For the treatment of angina give your patient a dose of saltpetre, says a Dunhuang medical manuscript. But modern medicine has shown that such a treatment would have no effect whatsoever. Looking more carefully at the instructions in the manuscript and we see that the patient is told to keep the saltpetre under his tongue for as long as possible and to swallow the saliva. Under even the healthiest tongue there are bacteria that convert saltpetre (potassium nitrate) into potassium nitrite and very recent medical research has shown that potassium nitrite can relieve the symptoms of angina.
In September 2007 experts will convene at an international conference at the National Institutes of Health to discuss this, showing how we can still learn from an unknown Chinese physician who lived over a thousand years ago.
Putting under the tongue to cause heart qi to flow freely
着舌以通心氣
For treating symptoms such as struck by evil, acute heart pains and cold in the hands and feet, which can kill a patient in an instant.
治中惡急心痛手足逆冷者頃刻可殺人
Look at the patient's fingers and those with greenish-black nails are such cases.
看其人指爪青者是
Saltpetre [xiaoshi, potassium nitrate] (5 measures of a bi spoon) and realgar [xionghuang, arsenic sulphide] (1 measure of a bi spoon).
硝石五錢匕 雄黃一錢匕
Combine these two into a fine powder. Lift the patient's tongue and sprinkle 1 measure of a bi spoon under the tongue. If saliva is produced, have the patient swallow it.

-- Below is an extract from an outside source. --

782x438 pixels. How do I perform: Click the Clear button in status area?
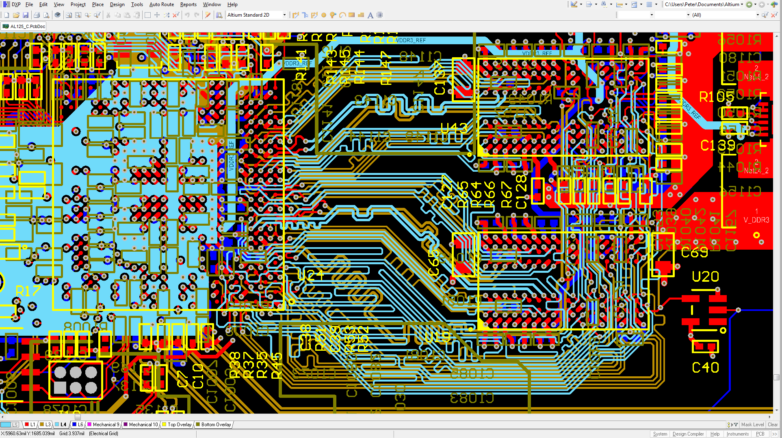click(772, 425)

右二味共為極細末啟病者舌着散一匕於舌下若有涎出令病者隨涎咽下
This is a certain cure.
必愈
From: Fuxingjue zangfu yongyao fayao 輔行訣臟腑用藥法要
(Secret Instructions for Assisting the Body: Essential Methods for the Application of Drugs to the Viscera and Bowels).1
This is the only example of such a prescription in extant literature used in exactly this way. The text is attributed to the famous Daoist alchemist and physician Tao Hongjing 陶弘景 (AD 456–536). Although clearly not in his hand, it contains many indications of drawing on early medical traditions of pharmacy between the Han and Sui periods. It is certainly pre-Song and may well come from the early period of the Tang dynasty (perhaps the seventh century), incorporating some even earlier material. The original was decorated with images of the Three Daoist Lords and the Twelve Constellations, indicating links with Daoist traditions.
1. Note on the text
The manuscript on which this text is found was acquired at Dunhuang in the early twentieth century by a Chinese family and handed down a family of Chinese physicians living in Hebei Province. The original was destroyed in the Cultural Revolution, but two copies had been made and were used to reconstruct the text.